Best 2000s Albums: Our Lady Peace – Gravity – From The Mind of McFarland music blog.

best 2000s albums, our lady peace, gravityA while back, I started a series of blog posts on my top 20 albums. As so often happens with things like that, life got busy with recording, touring, and the other non-music-related things (they do exist, astoundingly) took up my attention and these posts fell by the wayside. However, this series is now back with a vengeance, and I’m no longer limiting myself to just 20 albums.

In the process of pre-production for my new record in February 2013, the issue of my favorite albums of all time came back into focus. When Jason Rubal, my producer, arrived in Asheville, the first step in preproduction was not listening to my songs, discussing arrangements, track orders, or anything of the sort – we spent an entire afternoon just listening to music.

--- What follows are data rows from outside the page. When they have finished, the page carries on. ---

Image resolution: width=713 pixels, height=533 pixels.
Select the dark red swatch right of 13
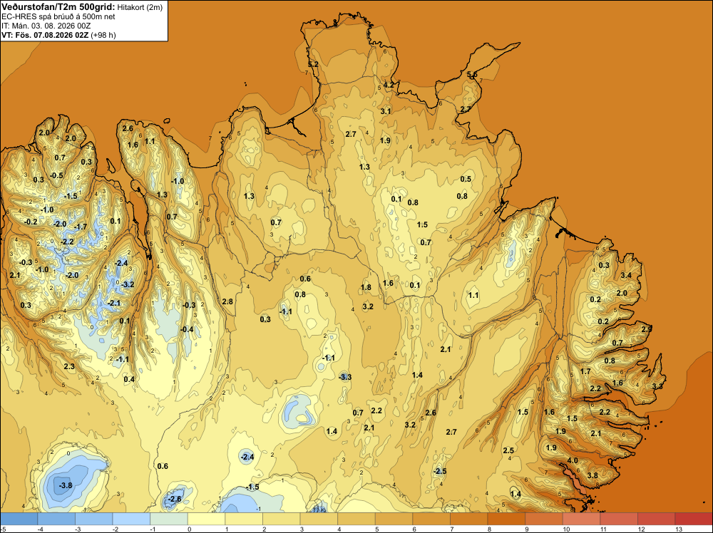point(694,519)

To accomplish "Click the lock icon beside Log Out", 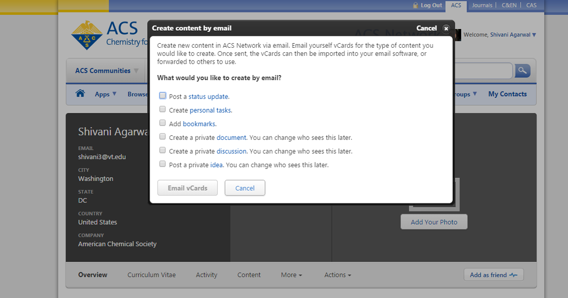I will pos(416,5).
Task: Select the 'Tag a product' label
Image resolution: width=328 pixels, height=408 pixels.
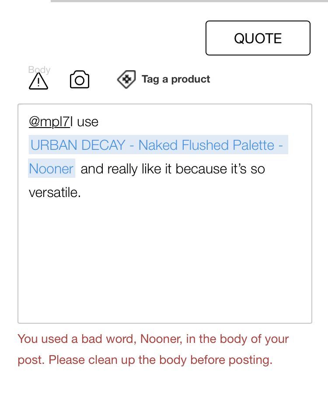Action: [x=176, y=79]
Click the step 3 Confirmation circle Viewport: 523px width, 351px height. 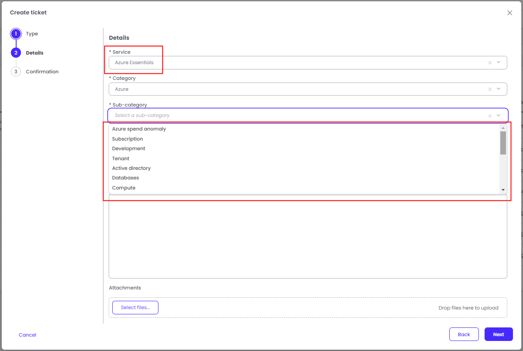click(x=16, y=72)
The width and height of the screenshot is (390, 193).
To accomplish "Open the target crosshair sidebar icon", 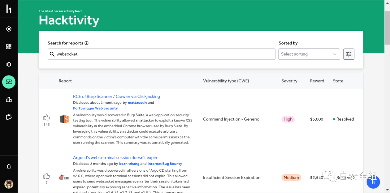I will point(9,29).
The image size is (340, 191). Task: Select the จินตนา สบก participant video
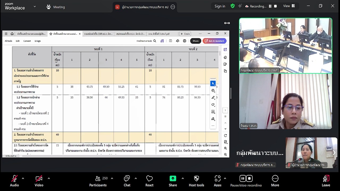click(286, 101)
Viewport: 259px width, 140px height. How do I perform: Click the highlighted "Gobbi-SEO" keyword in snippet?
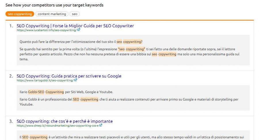point(36,92)
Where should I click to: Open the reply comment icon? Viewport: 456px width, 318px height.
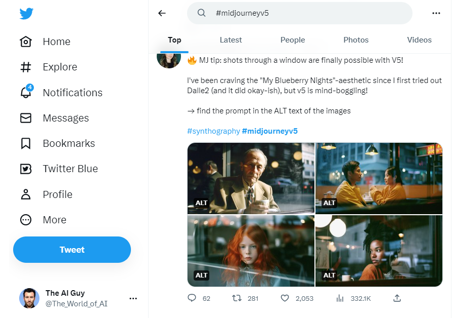coord(192,298)
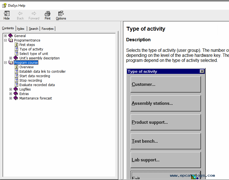Open the Favorites tab
Screen dimensions: 229x180
(x=48, y=29)
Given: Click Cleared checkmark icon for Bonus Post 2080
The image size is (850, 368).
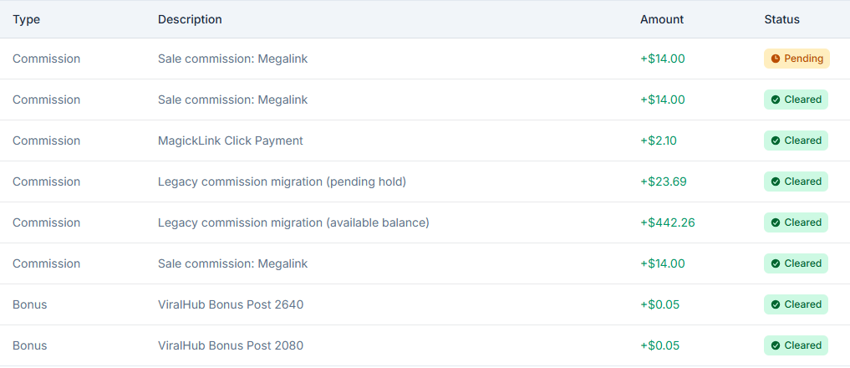Looking at the screenshot, I should click(x=775, y=345).
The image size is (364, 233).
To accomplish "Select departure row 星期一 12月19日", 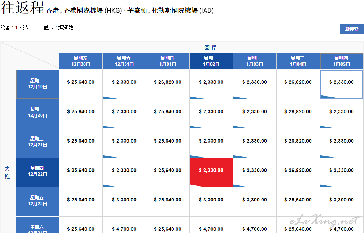I will [x=37, y=84].
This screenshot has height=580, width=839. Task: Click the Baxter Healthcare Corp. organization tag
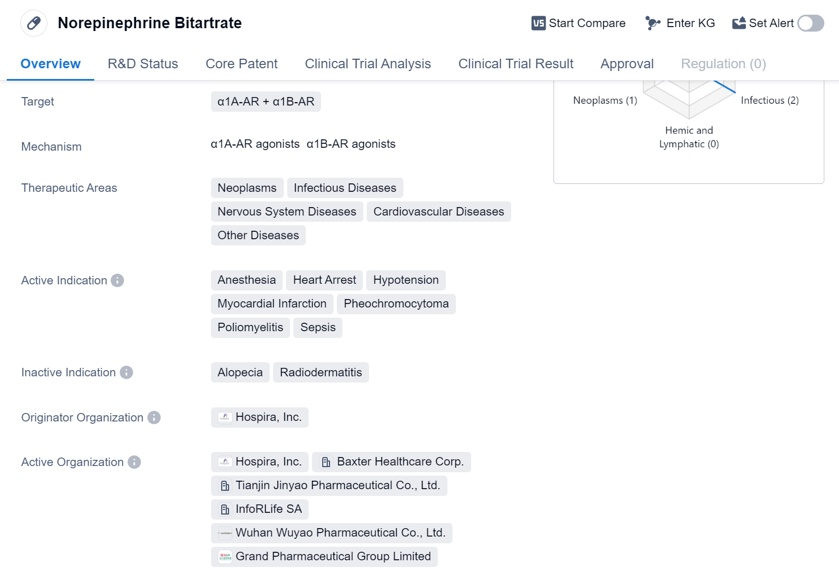tap(392, 462)
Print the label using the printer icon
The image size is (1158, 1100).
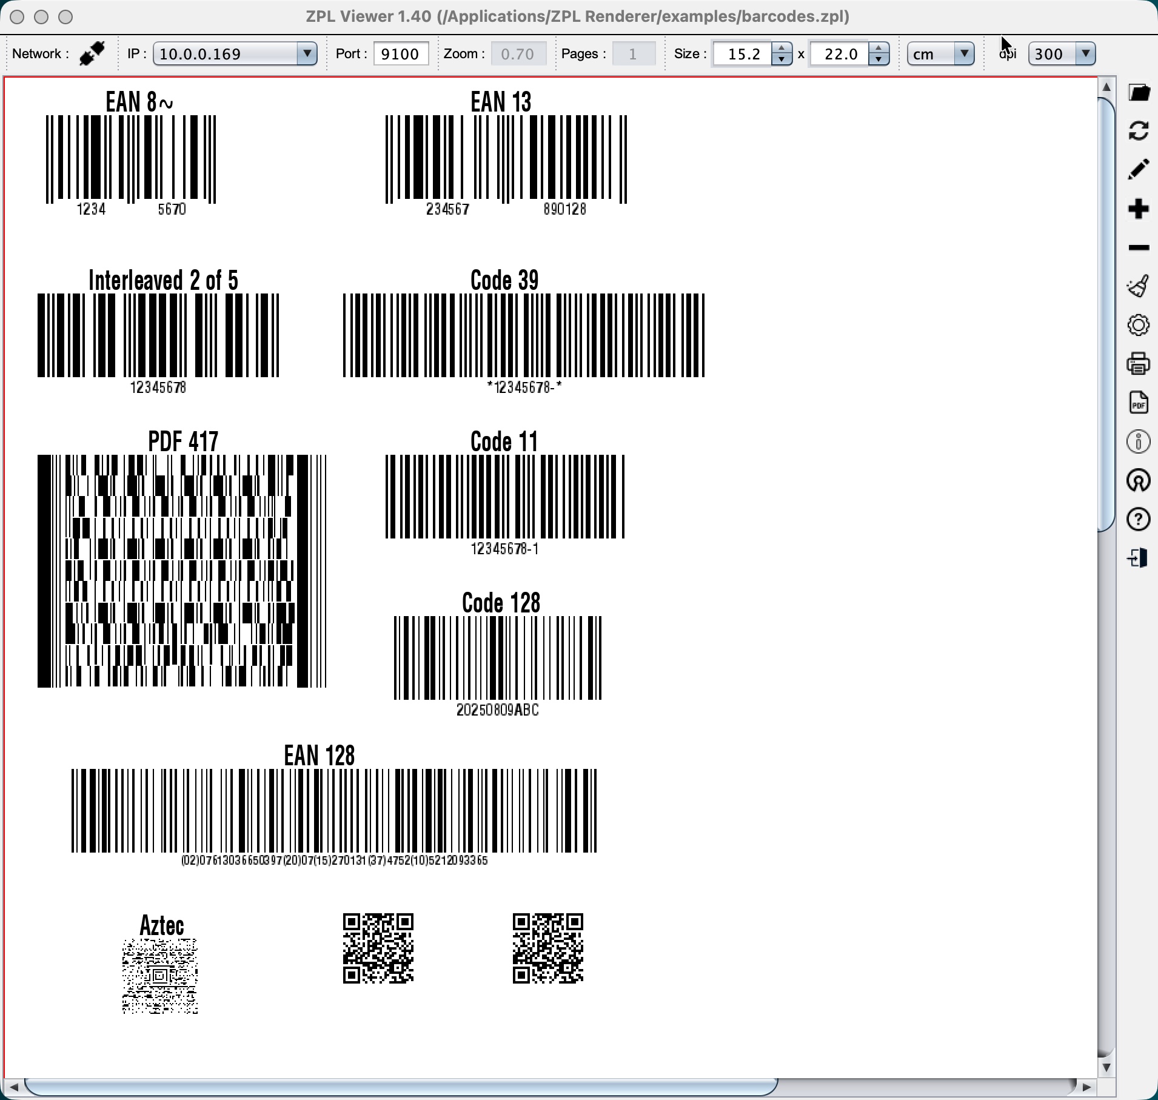click(x=1139, y=364)
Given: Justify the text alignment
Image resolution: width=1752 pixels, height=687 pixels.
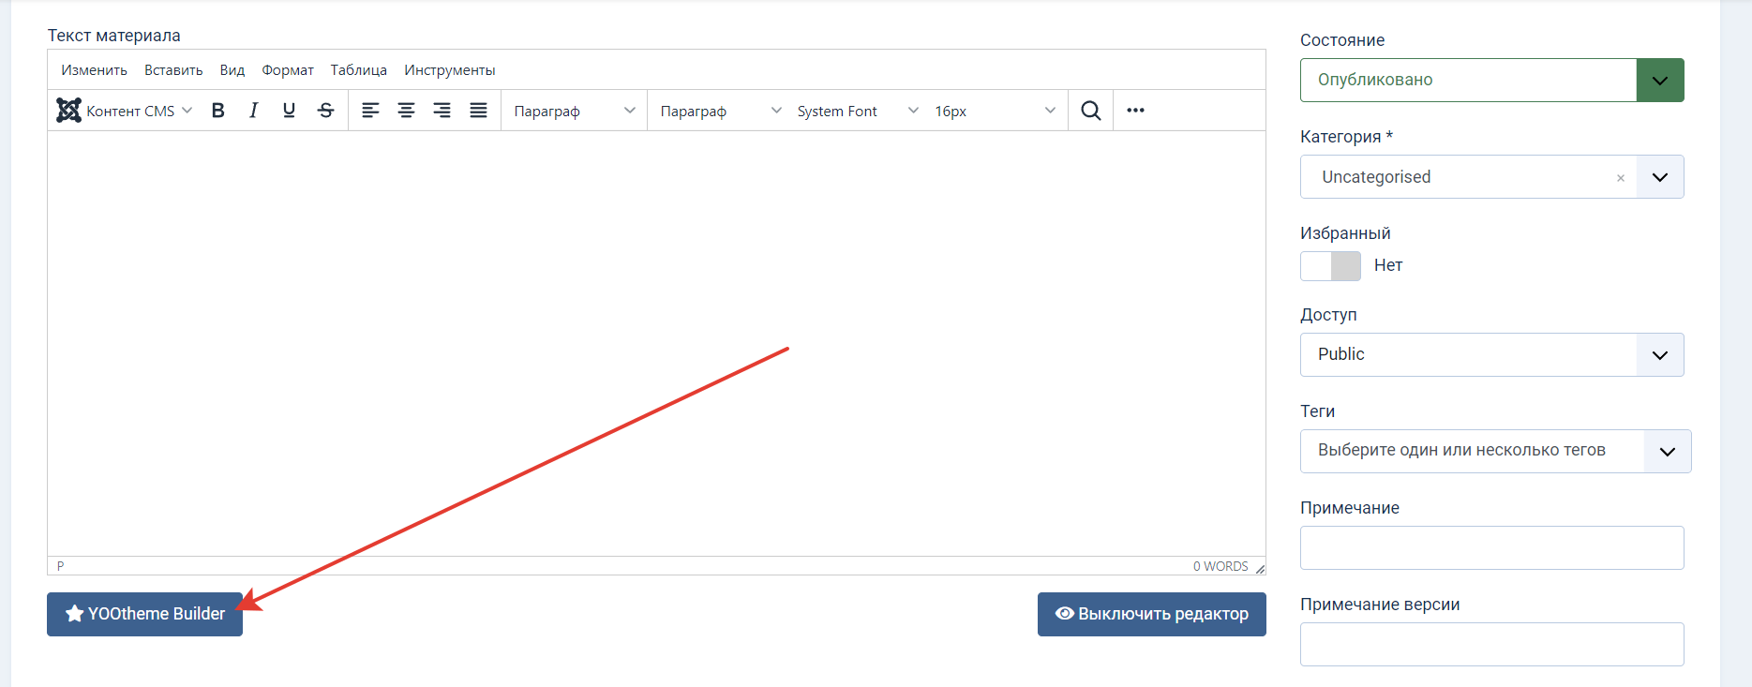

Anything that was influential to me, important to me, or I just really liked. Before we began with working to shape my music, Jason needed to understand where I was coming from. Comparing the songs I shared with him to the old list of top 20 albums I’d put together, I realized, unsurprisingly, that they were almost identical. Since those albums are pertinent to the music I make, it struck me that it only made sense that I should wear those influences on my sleeve.

And so, onward with one of the best 2000s albums!

Our Lady Peace – Gravity

I’m the first to admit that there’s a lot of 90s alt-rock in my music. It was where I began my journey into modern music (up until I discovered 107.9 The End in Cleveland, my musical experience was mostly limited to Classical and 60s Folk), so trying to hide it would be absurd. This album actually came out in 2002, so it’s slightly outside that range, but I still lump it in with the genre – Our Lady Peace first emerged on the global scene with Clumsy in 1997 – but I still consider this to be their best work, and easily one of the best 2000s albums.

From the hard-hitting opening track “All For You” to the soaring, sentimental “Somewhere Out There” to the stirring but somewhat overplayed “Innocent”, Our Lady Peace manage to blend a finely honed melodic sensibility with hard-edged production. Raine Maida is perhaps at his best here as well- a little of the whining tone his voice had on previous recordings is gone, without sacrificing his unique vocal character.

I’m pretty sure most of my songwriting career I’ve been trying to match the anthemic quality of Innocent. With the closing track “Lighthouse” on my new record, I think I’ve finally made it into the neighborhood.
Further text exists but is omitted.